YOUR ASSIGNMENT: The answer must be an exact transcription of every record.

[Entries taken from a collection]
━━━━

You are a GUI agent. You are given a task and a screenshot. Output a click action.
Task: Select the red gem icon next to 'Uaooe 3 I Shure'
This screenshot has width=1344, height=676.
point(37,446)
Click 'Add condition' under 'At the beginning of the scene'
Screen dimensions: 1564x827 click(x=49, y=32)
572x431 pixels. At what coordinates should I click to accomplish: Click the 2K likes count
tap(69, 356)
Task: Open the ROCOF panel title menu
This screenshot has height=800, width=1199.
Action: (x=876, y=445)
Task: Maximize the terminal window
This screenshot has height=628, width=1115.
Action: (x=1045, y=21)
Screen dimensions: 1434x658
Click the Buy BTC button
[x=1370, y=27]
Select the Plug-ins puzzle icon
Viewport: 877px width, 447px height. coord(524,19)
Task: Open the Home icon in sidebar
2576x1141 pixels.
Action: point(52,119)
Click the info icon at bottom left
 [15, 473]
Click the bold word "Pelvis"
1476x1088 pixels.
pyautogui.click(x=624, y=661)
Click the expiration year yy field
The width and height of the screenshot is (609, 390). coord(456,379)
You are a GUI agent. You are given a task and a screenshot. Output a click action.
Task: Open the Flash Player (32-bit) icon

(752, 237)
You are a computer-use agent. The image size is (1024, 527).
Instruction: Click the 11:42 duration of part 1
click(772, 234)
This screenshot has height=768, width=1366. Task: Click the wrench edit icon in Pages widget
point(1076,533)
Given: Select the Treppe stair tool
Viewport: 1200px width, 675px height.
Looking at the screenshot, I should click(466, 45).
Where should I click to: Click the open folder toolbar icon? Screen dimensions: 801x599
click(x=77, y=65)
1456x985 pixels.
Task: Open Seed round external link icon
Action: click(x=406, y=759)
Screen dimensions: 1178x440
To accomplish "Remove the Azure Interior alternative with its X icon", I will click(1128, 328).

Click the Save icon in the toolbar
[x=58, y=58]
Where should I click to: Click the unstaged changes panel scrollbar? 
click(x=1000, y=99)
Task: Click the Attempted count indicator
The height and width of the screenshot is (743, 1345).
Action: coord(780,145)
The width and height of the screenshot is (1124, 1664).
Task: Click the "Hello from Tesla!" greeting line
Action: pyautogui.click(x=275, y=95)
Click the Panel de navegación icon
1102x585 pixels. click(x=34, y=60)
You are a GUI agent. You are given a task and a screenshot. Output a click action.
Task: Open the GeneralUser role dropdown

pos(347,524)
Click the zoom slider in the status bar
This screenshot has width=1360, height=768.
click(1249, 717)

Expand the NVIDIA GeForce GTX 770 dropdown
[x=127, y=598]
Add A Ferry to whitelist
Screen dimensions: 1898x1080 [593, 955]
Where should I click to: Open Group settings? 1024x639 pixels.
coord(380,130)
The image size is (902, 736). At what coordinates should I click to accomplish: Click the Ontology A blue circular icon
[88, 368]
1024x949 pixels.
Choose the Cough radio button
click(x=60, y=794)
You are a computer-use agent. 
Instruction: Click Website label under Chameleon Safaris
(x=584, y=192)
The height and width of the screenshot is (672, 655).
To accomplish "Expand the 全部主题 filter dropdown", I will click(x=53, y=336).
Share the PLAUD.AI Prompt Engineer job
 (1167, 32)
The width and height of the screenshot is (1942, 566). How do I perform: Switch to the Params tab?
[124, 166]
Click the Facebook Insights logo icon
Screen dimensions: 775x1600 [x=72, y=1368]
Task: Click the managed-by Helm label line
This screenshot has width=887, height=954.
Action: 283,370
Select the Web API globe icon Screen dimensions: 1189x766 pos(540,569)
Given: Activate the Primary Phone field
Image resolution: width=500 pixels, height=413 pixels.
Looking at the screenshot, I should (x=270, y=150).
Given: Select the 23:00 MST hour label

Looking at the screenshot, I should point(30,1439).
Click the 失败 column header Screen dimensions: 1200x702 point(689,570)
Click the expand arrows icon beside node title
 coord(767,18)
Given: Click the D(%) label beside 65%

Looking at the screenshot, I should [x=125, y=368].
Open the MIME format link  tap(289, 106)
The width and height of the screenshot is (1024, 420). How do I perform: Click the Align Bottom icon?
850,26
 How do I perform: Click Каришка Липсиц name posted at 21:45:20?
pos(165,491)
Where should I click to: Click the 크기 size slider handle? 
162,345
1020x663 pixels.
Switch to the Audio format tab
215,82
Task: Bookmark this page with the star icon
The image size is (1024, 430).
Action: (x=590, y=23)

━━━━

THE COMPLETED TASK:
You are a GUI agent. You are given a task and a screenshot. Output a click action.
Task: Select the red gem icon next to 'Uaooe 3 I Shure'
This screenshot has width=1344, height=676.
point(37,446)
Click 'Add condition' under 'At the beginning of the scene'
Screen dimensions: 1564x827 click(x=49, y=32)
572x431 pixels. At what coordinates should I click to accomplish: Click the 2K likes count
tap(69, 356)
Task: Open the ROCOF panel title menu
This screenshot has height=800, width=1199.
Action: (x=876, y=445)
Task: Maximize the terminal window
This screenshot has height=628, width=1115.
Action: (x=1045, y=21)
Screen dimensions: 1434x658
Click the Buy BTC button
[x=1370, y=27]
Select the Plug-ins puzzle icon
Viewport: 877px width, 447px height. coord(524,19)
Task: Open the Home icon in sidebar
2576x1141 pixels.
Action: point(52,119)
Click the info icon at bottom left
 [15, 473]
Click the bold word "Pelvis"
1476x1088 pixels.
pyautogui.click(x=624, y=661)
Click the expiration year yy field
The width and height of the screenshot is (609, 390). coord(456,379)
You are a GUI agent. You are given a task and a screenshot. Output a click action.
Task: Open the Flash Player (32-bit) icon

(752, 237)
You are a computer-use agent. The image size is (1024, 527).
Instruction: Click the 11:42 duration of part 1
click(772, 234)
This screenshot has height=768, width=1366. Task: Click the wrench edit icon in Pages widget
point(1076,533)
Given: Select the Treppe stair tool
Viewport: 1200px width, 675px height.
Looking at the screenshot, I should click(466, 45).
Where should I click to: Click the open folder toolbar icon? Screen dimensions: 801x599
click(x=77, y=65)
1456x985 pixels.
Task: Open Seed round external link icon
Action: click(x=406, y=759)
Screen dimensions: 1178x440
To accomplish "Remove the Azure Interior alternative with its X icon", I will click(1128, 328).

Click the Save icon in the toolbar
[x=58, y=58]
Where should I click to: Click the unstaged changes panel scrollbar? 
click(x=1000, y=99)
Task: Click the Attempted count indicator
The height and width of the screenshot is (743, 1345).
Action: coord(780,145)
The width and height of the screenshot is (1124, 1664).
Task: Click the "Hello from Tesla!" greeting line
Action: pyautogui.click(x=275, y=95)
Click the Panel de navegación icon
1102x585 pixels. click(x=34, y=60)
You are a GUI agent. You are given a task and a screenshot. Output a click action.
Task: Open the GeneralUser role dropdown

pos(347,524)
Click the zoom slider in the status bar
This screenshot has width=1360, height=768.
click(1249, 717)

Expand the NVIDIA GeForce GTX 770 dropdown
[x=127, y=598]
Add A Ferry to whitelist
Screen dimensions: 1898x1080 [593, 955]
Where should I click to: Open Group settings? 1024x639 pixels.
coord(380,130)
The image size is (902, 736). At what coordinates should I click to accomplish: Click the Ontology A blue circular icon
[88, 368]
1024x949 pixels.
Choose the Cough radio button
click(x=60, y=794)
You are a computer-use agent. 
Instruction: Click Website label under Chameleon Safaris
(x=584, y=192)
The height and width of the screenshot is (672, 655).
To accomplish "Expand the 全部主题 filter dropdown", I will click(x=53, y=336).
Share the PLAUD.AI Prompt Engineer job
 (1167, 32)
The width and height of the screenshot is (1942, 566). How do I perform: Switch to the Params tab?
[124, 166]
Click the Facebook Insights logo icon
Screen dimensions: 775x1600 [x=72, y=1368]
Task: Click the managed-by Helm label line
This screenshot has width=887, height=954.
Action: 283,370
Select the Web API globe icon Screen dimensions: 1189x766 pos(540,569)
Given: Activate the Primary Phone field
Image resolution: width=500 pixels, height=413 pixels.
Looking at the screenshot, I should (x=270, y=150).
Given: Select the 23:00 MST hour label

Looking at the screenshot, I should point(30,1439).
Click the 失败 column header Screen dimensions: 1200x702 point(689,570)
Click the expand arrows icon beside node title
 coord(767,18)
Given: Click the D(%) label beside 65%

Looking at the screenshot, I should [x=125, y=368].
Open the MIME format link  tap(289, 106)
The width and height of the screenshot is (1024, 420). How do I perform: Click the Align Bottom icon?
850,26
 How do I perform: Click Каришка Липсиц name posted at 21:45:20?
pos(165,491)
Where should I click to: Click the 크기 size slider handle? 
162,345
1020x663 pixels.
Switch to the Audio format tab
215,82
Task: Bookmark this page with the star icon
The image size is (1024, 430).
Action: (x=590, y=23)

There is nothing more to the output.